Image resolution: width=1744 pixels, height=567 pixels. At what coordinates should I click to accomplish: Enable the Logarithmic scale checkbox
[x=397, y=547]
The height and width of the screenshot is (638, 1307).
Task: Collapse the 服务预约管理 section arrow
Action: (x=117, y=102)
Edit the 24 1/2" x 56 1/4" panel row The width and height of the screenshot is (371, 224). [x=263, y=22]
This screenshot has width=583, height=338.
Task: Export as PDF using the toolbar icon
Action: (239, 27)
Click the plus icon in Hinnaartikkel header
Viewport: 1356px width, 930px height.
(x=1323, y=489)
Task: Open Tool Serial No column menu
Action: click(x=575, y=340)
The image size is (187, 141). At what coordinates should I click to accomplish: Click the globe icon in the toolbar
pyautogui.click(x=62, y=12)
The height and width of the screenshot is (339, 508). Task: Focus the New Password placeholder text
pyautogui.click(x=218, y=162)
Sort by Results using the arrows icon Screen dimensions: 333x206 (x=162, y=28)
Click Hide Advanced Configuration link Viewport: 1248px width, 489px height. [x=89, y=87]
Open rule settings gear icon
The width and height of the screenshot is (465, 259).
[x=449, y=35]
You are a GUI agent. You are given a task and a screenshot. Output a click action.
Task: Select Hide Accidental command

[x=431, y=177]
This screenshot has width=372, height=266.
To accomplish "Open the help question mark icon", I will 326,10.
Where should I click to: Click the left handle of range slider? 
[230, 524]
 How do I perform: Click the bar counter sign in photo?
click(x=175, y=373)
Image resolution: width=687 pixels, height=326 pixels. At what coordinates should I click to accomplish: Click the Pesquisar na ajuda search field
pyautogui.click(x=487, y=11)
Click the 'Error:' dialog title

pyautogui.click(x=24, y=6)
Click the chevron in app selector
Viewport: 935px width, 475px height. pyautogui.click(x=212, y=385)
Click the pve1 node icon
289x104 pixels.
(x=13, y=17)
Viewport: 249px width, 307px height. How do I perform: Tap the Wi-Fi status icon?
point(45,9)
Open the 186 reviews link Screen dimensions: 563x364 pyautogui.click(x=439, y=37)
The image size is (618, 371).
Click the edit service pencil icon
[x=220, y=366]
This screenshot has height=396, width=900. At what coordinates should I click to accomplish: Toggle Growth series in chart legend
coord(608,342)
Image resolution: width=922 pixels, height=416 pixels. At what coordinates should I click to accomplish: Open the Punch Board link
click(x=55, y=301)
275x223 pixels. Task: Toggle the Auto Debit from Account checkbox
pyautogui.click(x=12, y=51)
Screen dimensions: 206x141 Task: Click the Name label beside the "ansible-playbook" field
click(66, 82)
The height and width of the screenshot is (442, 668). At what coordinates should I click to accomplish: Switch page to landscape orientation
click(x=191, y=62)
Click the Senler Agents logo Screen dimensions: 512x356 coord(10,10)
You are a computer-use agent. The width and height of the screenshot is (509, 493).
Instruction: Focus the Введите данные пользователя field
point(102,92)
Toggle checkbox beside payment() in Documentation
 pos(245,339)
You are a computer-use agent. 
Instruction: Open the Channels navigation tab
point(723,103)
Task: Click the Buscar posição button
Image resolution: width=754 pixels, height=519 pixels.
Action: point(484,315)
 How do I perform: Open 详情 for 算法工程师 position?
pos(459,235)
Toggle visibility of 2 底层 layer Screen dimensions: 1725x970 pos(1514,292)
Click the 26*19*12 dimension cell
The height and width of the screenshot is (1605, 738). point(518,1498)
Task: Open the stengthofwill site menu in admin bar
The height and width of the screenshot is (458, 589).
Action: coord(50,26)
++++++++++++++++++++
**What is being asked:** Copy the rows above again word for word, beginning at the row that contains "Screen dimensions: 206x141" and stopping after the last row.

**Solution for this exercise:**
Screen dimensions: 206x141 Task: Click the Name label beside the "ansible-playbook" field
click(66, 82)
The height and width of the screenshot is (442, 668). At what coordinates should I click to accomplish: Switch page to landscape orientation
click(x=191, y=62)
Click the Senler Agents logo Screen dimensions: 512x356 coord(10,10)
You are a computer-use agent. The width and height of the screenshot is (509, 493).
Instruction: Focus the Введите данные пользователя field
point(102,92)
Toggle checkbox beside payment() in Documentation
 pos(245,339)
You are a computer-use agent. 
Instruction: Open the Channels navigation tab
point(723,103)
Task: Click the Buscar posição button
Image resolution: width=754 pixels, height=519 pixels.
Action: point(484,315)
 How do I perform: Open 详情 for 算法工程师 position?
pos(459,235)
Toggle visibility of 2 底层 layer Screen dimensions: 1725x970 pos(1514,292)
Click the 26*19*12 dimension cell
The height and width of the screenshot is (1605, 738). point(518,1498)
Task: Open the stengthofwill site menu in admin bar
The height and width of the screenshot is (458, 589).
Action: coord(50,26)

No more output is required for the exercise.